Table 1 Dataset Gleason annotation summary.

In addition to Gleason score annotations, clinical data including survival information was available for three of the TMAs27. Prostate cancer is known to have a favorable prognosis compared to other types of cancer, and therefore relatively few death events are present in the dataset. Restricted to TMA spots considered in this study, TMA 80 has the highest number of death events (n = 30), followed by TMA 111 (n = 7) and TMA 76 (n = 0).

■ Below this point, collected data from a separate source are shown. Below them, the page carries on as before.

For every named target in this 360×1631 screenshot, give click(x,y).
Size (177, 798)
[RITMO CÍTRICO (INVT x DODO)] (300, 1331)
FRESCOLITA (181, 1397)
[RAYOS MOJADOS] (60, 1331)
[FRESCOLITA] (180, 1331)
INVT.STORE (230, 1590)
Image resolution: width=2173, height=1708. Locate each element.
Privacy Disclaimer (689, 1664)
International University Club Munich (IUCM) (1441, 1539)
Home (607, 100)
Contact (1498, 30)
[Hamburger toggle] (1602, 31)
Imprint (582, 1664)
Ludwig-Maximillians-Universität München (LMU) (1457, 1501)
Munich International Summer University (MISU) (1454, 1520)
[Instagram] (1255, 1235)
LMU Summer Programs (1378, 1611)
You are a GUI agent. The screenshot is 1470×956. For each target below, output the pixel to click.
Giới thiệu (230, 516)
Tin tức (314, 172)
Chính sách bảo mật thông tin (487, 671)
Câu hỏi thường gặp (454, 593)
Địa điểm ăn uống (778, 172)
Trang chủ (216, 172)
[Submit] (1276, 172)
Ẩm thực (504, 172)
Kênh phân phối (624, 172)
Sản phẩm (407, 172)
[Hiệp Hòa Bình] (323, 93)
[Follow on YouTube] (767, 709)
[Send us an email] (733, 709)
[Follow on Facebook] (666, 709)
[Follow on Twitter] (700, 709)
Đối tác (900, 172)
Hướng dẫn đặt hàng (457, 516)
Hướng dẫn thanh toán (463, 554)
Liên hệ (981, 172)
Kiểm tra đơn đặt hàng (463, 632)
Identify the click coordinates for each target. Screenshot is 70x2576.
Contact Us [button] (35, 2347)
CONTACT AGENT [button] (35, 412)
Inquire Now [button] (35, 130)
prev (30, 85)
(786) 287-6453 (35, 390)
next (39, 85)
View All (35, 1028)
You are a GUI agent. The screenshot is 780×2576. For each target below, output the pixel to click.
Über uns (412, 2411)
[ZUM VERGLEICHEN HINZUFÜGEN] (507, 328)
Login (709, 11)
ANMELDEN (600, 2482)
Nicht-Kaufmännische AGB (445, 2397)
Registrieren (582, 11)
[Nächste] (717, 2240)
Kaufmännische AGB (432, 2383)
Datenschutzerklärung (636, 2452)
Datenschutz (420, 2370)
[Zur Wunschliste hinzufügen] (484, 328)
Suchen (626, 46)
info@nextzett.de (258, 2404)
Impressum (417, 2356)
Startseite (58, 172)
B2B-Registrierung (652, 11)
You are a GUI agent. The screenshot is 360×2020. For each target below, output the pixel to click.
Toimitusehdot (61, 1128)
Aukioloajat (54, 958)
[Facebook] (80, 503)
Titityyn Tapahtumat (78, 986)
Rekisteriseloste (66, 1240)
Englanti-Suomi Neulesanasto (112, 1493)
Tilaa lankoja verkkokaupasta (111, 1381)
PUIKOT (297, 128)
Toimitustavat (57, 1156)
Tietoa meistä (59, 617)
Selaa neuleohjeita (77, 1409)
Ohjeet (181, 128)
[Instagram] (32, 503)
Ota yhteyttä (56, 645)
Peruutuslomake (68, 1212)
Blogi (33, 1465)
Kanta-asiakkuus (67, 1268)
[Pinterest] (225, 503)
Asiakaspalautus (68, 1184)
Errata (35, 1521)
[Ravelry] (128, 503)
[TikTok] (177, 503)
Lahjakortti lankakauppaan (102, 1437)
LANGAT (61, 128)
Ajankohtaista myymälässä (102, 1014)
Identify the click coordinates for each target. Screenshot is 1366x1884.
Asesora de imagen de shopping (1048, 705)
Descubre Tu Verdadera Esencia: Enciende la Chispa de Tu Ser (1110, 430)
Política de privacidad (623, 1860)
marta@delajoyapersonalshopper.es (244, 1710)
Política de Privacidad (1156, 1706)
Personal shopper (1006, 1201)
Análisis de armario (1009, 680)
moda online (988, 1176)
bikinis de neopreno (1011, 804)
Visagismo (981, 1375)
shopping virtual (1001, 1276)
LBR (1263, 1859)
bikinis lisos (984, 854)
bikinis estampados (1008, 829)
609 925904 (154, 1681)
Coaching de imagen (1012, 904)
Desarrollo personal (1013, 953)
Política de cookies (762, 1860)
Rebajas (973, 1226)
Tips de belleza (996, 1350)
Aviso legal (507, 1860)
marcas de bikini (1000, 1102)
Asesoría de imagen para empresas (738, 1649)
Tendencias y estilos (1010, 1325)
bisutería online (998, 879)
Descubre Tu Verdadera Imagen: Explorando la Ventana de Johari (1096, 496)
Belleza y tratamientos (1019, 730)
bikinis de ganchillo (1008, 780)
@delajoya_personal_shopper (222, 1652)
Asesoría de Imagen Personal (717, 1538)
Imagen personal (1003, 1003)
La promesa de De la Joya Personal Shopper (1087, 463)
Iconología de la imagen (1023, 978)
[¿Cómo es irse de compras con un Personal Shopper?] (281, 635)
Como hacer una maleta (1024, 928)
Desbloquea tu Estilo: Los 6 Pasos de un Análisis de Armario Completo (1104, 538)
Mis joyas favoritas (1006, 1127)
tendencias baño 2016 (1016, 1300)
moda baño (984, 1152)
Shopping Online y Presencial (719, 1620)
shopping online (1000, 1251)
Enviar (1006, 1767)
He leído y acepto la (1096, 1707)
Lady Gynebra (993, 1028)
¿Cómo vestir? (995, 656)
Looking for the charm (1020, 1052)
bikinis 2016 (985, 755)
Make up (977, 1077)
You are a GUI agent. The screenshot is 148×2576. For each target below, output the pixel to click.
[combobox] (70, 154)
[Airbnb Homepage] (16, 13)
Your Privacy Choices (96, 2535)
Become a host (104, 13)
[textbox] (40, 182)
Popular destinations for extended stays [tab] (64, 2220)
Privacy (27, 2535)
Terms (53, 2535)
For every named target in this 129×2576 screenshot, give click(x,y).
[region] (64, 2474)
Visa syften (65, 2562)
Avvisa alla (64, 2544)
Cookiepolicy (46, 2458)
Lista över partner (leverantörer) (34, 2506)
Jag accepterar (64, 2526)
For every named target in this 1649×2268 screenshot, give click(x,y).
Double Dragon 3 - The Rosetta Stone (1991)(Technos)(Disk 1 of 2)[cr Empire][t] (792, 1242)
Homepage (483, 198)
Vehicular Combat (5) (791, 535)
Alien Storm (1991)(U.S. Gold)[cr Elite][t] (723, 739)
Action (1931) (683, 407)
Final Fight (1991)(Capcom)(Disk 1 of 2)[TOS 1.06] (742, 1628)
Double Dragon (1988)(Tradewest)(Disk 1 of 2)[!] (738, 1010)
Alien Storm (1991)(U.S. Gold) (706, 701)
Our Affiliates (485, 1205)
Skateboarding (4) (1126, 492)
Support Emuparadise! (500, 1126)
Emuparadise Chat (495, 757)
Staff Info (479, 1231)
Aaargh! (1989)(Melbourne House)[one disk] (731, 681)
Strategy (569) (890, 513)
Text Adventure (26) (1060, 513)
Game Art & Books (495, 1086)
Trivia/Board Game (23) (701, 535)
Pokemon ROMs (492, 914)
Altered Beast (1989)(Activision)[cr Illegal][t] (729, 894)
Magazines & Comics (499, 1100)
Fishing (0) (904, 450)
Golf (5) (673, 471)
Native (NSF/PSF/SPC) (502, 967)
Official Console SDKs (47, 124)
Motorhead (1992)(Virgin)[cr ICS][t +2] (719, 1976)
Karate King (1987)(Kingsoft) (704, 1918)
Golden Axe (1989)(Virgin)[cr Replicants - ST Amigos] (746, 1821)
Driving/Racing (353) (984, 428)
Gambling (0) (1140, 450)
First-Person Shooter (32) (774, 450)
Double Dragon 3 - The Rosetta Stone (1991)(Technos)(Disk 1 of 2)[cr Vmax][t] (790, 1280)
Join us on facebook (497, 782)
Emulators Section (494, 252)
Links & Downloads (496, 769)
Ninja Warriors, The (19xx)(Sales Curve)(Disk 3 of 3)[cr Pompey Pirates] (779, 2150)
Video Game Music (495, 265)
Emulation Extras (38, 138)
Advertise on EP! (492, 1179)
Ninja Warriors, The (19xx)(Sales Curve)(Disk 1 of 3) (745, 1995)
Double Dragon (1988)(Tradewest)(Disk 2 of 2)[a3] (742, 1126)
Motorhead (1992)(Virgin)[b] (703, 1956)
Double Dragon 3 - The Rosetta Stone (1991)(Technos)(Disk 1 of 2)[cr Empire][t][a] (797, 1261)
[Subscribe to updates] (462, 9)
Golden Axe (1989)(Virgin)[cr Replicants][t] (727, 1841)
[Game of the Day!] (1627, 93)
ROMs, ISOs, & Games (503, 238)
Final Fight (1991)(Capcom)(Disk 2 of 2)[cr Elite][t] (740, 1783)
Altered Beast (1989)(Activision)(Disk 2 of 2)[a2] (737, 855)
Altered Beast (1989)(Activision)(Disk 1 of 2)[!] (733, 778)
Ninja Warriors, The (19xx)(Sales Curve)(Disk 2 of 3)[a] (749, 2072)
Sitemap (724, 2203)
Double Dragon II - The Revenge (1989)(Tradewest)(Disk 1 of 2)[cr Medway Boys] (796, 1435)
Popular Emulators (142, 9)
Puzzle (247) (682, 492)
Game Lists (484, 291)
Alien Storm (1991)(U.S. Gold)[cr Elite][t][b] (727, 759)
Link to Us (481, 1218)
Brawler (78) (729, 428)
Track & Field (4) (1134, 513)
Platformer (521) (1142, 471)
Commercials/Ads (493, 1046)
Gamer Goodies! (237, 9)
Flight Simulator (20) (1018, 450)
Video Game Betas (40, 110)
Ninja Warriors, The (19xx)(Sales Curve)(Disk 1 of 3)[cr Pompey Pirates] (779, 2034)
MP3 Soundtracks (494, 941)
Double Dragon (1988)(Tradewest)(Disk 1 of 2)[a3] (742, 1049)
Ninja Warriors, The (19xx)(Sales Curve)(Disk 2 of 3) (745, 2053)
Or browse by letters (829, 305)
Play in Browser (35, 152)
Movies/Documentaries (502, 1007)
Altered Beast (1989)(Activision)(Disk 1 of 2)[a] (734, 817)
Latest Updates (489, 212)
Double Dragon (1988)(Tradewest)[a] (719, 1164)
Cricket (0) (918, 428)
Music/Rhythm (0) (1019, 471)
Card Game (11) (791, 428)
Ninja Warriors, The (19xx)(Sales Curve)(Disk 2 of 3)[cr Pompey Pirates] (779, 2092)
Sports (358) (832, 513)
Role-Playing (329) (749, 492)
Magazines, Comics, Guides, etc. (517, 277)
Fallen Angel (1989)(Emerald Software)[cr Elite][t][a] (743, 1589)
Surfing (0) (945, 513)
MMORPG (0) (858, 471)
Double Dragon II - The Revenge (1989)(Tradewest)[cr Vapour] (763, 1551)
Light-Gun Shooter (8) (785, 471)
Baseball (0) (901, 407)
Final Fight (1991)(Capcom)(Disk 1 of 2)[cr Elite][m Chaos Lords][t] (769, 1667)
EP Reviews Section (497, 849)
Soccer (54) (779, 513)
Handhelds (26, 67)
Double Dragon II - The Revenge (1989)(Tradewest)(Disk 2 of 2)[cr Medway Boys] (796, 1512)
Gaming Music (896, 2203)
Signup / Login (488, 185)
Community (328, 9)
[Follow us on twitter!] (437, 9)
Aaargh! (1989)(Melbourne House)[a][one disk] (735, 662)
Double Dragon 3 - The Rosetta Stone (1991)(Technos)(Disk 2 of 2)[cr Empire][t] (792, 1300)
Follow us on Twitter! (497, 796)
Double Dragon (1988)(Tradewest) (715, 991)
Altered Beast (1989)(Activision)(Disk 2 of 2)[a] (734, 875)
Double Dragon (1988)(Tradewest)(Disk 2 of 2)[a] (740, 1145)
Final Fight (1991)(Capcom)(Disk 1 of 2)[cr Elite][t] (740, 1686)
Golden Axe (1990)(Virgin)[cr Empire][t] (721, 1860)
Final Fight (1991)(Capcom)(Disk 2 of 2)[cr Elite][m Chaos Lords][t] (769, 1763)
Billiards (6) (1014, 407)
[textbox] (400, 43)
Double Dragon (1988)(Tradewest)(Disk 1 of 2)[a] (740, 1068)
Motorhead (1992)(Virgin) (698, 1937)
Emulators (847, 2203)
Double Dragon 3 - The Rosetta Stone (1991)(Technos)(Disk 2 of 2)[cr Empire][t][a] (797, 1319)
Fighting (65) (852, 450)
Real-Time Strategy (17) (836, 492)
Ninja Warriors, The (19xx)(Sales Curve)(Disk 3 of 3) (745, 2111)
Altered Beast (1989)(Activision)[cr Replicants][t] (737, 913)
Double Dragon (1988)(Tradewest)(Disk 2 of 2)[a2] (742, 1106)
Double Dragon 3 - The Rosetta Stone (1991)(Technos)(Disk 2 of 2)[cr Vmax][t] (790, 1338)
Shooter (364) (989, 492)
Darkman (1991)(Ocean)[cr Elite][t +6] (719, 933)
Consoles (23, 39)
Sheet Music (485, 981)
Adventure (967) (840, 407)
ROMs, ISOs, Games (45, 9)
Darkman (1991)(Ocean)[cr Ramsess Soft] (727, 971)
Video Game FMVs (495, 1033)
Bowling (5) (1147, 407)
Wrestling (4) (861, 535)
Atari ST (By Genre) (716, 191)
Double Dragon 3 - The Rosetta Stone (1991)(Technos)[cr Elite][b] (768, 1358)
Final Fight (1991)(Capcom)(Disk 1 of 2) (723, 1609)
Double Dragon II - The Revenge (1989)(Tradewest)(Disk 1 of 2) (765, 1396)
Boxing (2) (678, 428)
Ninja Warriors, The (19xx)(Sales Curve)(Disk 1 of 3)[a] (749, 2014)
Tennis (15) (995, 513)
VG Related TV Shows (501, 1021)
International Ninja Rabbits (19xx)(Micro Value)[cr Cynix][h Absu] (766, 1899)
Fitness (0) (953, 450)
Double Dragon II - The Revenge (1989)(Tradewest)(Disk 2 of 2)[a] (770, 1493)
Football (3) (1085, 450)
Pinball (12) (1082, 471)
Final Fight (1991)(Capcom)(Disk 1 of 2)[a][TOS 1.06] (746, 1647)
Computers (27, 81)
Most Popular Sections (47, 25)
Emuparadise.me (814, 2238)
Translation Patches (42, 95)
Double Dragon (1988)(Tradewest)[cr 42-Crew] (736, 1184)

Automated Gleason score annotation via deep learning

Small image regions (image “patches”) were extracted from benign tissue and the cancer annotated regions and used to train a patch-based classifier (Fig. 1b). Once trained, the patch-level classifier can be easily converted to a pixel-level annotator (details in Methods) and, therefore, can be used to assign Gleason scores to entire TMA spot images (Fig. 1b). To choose a suitable classifier, we explored different convolutional neural network architectures which have shown excellent performance on the ImageNet competition28, namely VGG-1629, Inception-V330, ResNet-5031, DenseNet-12132 and MobileNet33. As expected, given the limited size of our dataset, fine-tuning the networks pretrained on ImageNet achieved better performance on the validation set than training from scratch (Supplementary Fig. S1). Details about the patch generation procedure and model training can be found in Methods.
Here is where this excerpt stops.